WHAT NEEDS TO BE DONE
Would you print all of the entries word for word?

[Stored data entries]

%%

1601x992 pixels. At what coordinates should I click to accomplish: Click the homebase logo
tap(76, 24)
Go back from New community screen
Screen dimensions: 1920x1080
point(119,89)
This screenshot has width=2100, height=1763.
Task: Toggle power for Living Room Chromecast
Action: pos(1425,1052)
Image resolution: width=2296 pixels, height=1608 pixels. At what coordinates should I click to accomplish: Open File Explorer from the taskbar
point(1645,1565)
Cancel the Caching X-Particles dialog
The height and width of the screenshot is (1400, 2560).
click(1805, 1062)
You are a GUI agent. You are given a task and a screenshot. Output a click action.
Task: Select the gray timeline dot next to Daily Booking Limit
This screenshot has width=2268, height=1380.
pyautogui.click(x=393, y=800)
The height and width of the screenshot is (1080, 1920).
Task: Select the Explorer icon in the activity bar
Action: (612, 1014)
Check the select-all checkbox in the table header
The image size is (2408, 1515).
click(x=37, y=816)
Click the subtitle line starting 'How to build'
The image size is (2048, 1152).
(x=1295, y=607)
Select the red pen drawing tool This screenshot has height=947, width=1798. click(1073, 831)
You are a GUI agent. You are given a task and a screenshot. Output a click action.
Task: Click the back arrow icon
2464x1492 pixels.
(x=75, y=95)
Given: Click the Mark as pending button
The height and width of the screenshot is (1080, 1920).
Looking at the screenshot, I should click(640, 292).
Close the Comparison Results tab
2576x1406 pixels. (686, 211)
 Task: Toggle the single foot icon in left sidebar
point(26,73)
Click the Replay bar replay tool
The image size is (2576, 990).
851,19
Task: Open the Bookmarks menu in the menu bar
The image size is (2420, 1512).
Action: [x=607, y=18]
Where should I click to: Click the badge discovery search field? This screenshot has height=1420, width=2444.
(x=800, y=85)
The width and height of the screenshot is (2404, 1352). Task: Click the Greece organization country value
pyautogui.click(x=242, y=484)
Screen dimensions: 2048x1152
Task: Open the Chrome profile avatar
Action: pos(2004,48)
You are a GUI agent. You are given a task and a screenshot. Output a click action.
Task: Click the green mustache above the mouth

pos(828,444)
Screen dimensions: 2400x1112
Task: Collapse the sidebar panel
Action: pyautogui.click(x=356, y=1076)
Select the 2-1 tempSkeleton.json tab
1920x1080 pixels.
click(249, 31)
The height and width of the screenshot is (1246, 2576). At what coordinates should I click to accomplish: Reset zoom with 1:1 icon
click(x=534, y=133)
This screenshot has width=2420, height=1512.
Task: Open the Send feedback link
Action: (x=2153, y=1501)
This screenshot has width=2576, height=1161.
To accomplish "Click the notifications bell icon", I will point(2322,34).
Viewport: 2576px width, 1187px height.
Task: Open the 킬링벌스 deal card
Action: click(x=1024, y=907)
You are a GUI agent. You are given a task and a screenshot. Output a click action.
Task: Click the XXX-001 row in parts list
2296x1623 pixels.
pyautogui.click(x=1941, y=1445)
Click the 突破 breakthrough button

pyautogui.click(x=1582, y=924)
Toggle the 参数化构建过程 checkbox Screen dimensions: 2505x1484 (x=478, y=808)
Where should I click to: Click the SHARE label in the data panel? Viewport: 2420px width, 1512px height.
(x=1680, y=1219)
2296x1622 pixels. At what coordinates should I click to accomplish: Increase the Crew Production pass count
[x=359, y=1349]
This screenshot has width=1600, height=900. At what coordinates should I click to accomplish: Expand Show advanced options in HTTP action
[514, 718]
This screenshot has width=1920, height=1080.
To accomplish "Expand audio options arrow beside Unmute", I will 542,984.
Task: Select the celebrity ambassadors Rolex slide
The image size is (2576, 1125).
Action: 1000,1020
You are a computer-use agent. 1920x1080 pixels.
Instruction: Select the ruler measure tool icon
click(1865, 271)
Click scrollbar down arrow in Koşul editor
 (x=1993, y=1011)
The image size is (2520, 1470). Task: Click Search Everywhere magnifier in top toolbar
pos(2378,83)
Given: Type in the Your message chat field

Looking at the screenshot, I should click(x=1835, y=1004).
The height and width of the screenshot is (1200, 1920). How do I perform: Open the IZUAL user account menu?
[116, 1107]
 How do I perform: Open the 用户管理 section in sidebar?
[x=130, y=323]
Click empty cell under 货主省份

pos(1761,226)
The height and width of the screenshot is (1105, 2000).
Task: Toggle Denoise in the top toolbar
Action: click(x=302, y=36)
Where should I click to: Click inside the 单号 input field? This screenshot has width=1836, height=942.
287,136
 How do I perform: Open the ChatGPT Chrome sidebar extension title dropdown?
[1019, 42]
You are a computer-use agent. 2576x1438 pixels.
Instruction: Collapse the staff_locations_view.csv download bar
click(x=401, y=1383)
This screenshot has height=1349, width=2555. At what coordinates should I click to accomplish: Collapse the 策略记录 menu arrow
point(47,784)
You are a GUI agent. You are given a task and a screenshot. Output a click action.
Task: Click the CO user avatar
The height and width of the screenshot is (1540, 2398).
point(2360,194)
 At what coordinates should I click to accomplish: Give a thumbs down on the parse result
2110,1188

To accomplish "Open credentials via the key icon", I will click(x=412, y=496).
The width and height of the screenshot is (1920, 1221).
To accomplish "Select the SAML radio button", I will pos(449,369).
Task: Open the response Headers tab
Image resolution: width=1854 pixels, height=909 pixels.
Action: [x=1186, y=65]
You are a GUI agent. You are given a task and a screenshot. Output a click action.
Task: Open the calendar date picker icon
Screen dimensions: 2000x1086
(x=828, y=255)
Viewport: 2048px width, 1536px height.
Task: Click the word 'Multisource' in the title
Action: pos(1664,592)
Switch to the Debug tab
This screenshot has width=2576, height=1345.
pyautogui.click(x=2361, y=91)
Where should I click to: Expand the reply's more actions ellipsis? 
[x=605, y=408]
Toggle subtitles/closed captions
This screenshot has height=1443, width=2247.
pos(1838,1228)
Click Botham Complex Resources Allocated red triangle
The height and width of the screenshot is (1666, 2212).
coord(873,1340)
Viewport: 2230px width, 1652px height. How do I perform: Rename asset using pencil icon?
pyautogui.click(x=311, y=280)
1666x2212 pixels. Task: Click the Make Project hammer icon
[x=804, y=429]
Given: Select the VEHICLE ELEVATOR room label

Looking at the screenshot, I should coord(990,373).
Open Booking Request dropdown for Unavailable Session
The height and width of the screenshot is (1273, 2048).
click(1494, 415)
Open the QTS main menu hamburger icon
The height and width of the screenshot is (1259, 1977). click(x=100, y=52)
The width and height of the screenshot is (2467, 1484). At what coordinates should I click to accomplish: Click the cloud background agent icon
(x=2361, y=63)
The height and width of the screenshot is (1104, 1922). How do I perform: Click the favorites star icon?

%%

RESULT OF THIS TASK
1601x992 pixels. At what coordinates should I click to accomplish: Click the homebase logo
tap(76, 24)
Go back from New community screen
Screen dimensions: 1920x1080
point(119,89)
This screenshot has width=2100, height=1763.
Task: Toggle power for Living Room Chromecast
Action: pos(1425,1052)
Image resolution: width=2296 pixels, height=1608 pixels. At what coordinates should I click to accomplish: Open File Explorer from the taskbar
point(1645,1565)
Cancel the Caching X-Particles dialog
The height and width of the screenshot is (1400, 2560).
click(1805, 1062)
You are a GUI agent. You are given a task and a screenshot. Output a click action.
Task: Select the gray timeline dot next to Daily Booking Limit
This screenshot has width=2268, height=1380.
pyautogui.click(x=393, y=800)
The height and width of the screenshot is (1080, 1920).
Task: Select the Explorer icon in the activity bar
Action: (612, 1014)
Check the select-all checkbox in the table header
The image size is (2408, 1515).
click(x=37, y=816)
Click the subtitle line starting 'How to build'
The image size is (2048, 1152).
(x=1295, y=607)
Select the red pen drawing tool This screenshot has height=947, width=1798. click(1073, 831)
You are a GUI agent. You are given a task and a screenshot. Output a click action.
Task: Click the back arrow icon
2464x1492 pixels.
(x=75, y=95)
Given: Click the Mark as pending button
The height and width of the screenshot is (1080, 1920).
Looking at the screenshot, I should click(640, 292).
Close the Comparison Results tab
2576x1406 pixels. (686, 211)
 Task: Toggle the single foot icon in left sidebar
point(26,73)
Click the Replay bar replay tool
The image size is (2576, 990).
851,19
Task: Open the Bookmarks menu in the menu bar
The image size is (2420, 1512).
Action: [x=607, y=18]
Where should I click to: Click the badge discovery search field? This screenshot has height=1420, width=2444.
(x=800, y=85)
The width and height of the screenshot is (2404, 1352). Task: Click the Greece organization country value
pyautogui.click(x=242, y=484)
Screen dimensions: 2048x1152
Task: Open the Chrome profile avatar
Action: pos(2004,48)
You are a GUI agent. You are given a task and a screenshot. Output a click action.
Task: Click the green mustache above the mouth

pos(828,444)
Screen dimensions: 2400x1112
Task: Collapse the sidebar panel
Action: pyautogui.click(x=356, y=1076)
Select the 2-1 tempSkeleton.json tab
1920x1080 pixels.
click(249, 31)
The height and width of the screenshot is (1246, 2576). At what coordinates should I click to accomplish: Reset zoom with 1:1 icon
click(x=534, y=133)
This screenshot has width=2420, height=1512.
Task: Open the Send feedback link
Action: (x=2153, y=1501)
This screenshot has width=2576, height=1161.
To accomplish "Click the notifications bell icon", I will point(2322,34).
Viewport: 2576px width, 1187px height.
Task: Open the 킬링벌스 deal card
Action: click(x=1024, y=907)
You are a GUI agent. You are given a task and a screenshot. Output a click action.
Task: Click the XXX-001 row in parts list
2296x1623 pixels.
pyautogui.click(x=1941, y=1445)
Click the 突破 breakthrough button

pyautogui.click(x=1582, y=924)
Toggle the 参数化构建过程 checkbox Screen dimensions: 2505x1484 (x=478, y=808)
Where should I click to: Click the SHARE label in the data panel? Viewport: 2420px width, 1512px height.
(x=1680, y=1219)
2296x1622 pixels. At what coordinates should I click to accomplish: Increase the Crew Production pass count
[x=359, y=1349]
This screenshot has width=1600, height=900. At what coordinates should I click to accomplish: Expand Show advanced options in HTTP action
[514, 718]
This screenshot has width=1920, height=1080.
To accomplish "Expand audio options arrow beside Unmute", I will 542,984.
Task: Select the celebrity ambassadors Rolex slide
The image size is (2576, 1125).
Action: 1000,1020
You are a computer-use agent. 1920x1080 pixels.
Instruction: Select the ruler measure tool icon
click(1865, 271)
Click scrollbar down arrow in Koşul editor
 (x=1993, y=1011)
The image size is (2520, 1470). Task: Click Search Everywhere magnifier in top toolbar
pos(2378,83)
Given: Type in the Your message chat field

Looking at the screenshot, I should click(x=1835, y=1004).
The height and width of the screenshot is (1200, 1920). How do I perform: Open the IZUAL user account menu?
[116, 1107]
 How do I perform: Open the 用户管理 section in sidebar?
[x=130, y=323]
Click empty cell under 货主省份

pos(1761,226)
The height and width of the screenshot is (1105, 2000).
Task: Toggle Denoise in the top toolbar
Action: click(x=302, y=36)
Where should I click to: Click inside the 单号 input field? This screenshot has width=1836, height=942.
287,136
 How do I perform: Open the ChatGPT Chrome sidebar extension title dropdown?
[1019, 42]
You are a computer-use agent. 2576x1438 pixels.
Instruction: Collapse the staff_locations_view.csv download bar
click(x=401, y=1383)
This screenshot has height=1349, width=2555. At what coordinates should I click to accomplish: Collapse the 策略记录 menu arrow
point(47,784)
You are a GUI agent. You are given a task and a screenshot. Output a click action.
Task: Click the CO user avatar
The height and width of the screenshot is (1540, 2398).
point(2360,194)
 At what coordinates should I click to accomplish: Give a thumbs down on the parse result
2110,1188

To accomplish "Open credentials via the key icon", I will click(x=412, y=496).
The width and height of the screenshot is (1920, 1221).
To accomplish "Select the SAML radio button", I will pos(449,369).
Task: Open the response Headers tab
Image resolution: width=1854 pixels, height=909 pixels.
Action: [x=1186, y=65]
You are a GUI agent. You are given a task and a screenshot. Output a click action.
Task: Open the calendar date picker icon
Screen dimensions: 2000x1086
(x=828, y=255)
Viewport: 2048px width, 1536px height.
Task: Click the word 'Multisource' in the title
Action: pos(1664,592)
Switch to the Debug tab
This screenshot has width=2576, height=1345.
pyautogui.click(x=2361, y=91)
Where should I click to: Expand the reply's more actions ellipsis? 
[x=605, y=408]
Toggle subtitles/closed captions
This screenshot has height=1443, width=2247.
pos(1838,1228)
Click Botham Complex Resources Allocated red triangle
The height and width of the screenshot is (1666, 2212).
coord(873,1340)
Viewport: 2230px width, 1652px height. How do I perform: Rename asset using pencil icon?
pyautogui.click(x=311, y=280)
1666x2212 pixels. Task: Click the Make Project hammer icon
[x=804, y=429]
Given: Select the VEHICLE ELEVATOR room label

Looking at the screenshot, I should coord(990,373).
Open Booking Request dropdown for Unavailable Session
The height and width of the screenshot is (1273, 2048).
click(1494, 415)
Open the QTS main menu hamburger icon
The height and width of the screenshot is (1259, 1977). click(x=100, y=52)
The width and height of the screenshot is (2467, 1484). At what coordinates should I click to accomplish: Click the cloud background agent icon
(x=2361, y=63)
The height and width of the screenshot is (1104, 1922). How do I perform: Click the favorites star icon?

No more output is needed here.